* [DATA FOR THE TASK]:
◇ ◇ ◇

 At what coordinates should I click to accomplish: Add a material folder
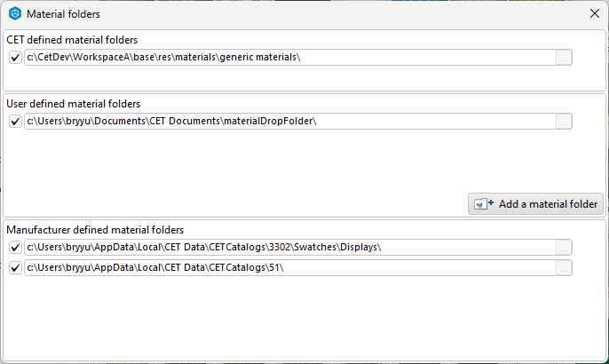click(x=535, y=203)
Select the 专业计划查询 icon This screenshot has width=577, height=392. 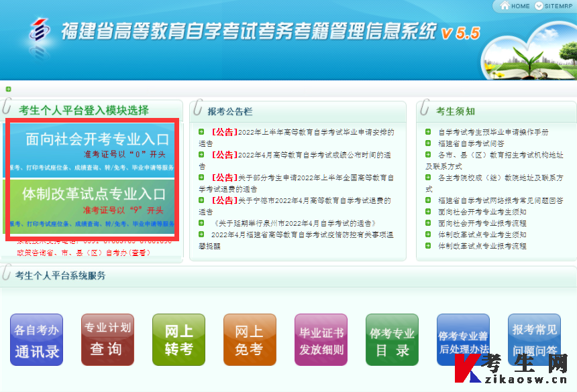[107, 340]
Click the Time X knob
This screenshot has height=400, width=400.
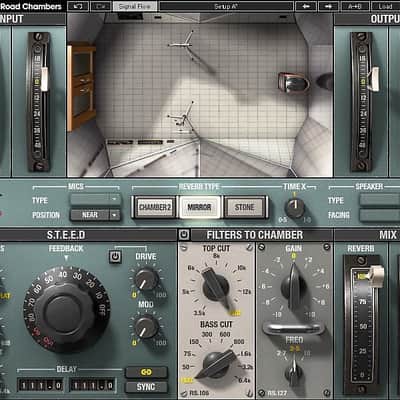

◇ ◇ ◇

* [REQUIREMENT]:
All that belongs in the answer is the lines from the line with "Click the Time X knob" through the closing line of the entries, inclusive, transcribed exactly and free of pictures.

* [PROBLEM SOLUTION]:
Click the Time X knob
This screenshot has height=400, width=400.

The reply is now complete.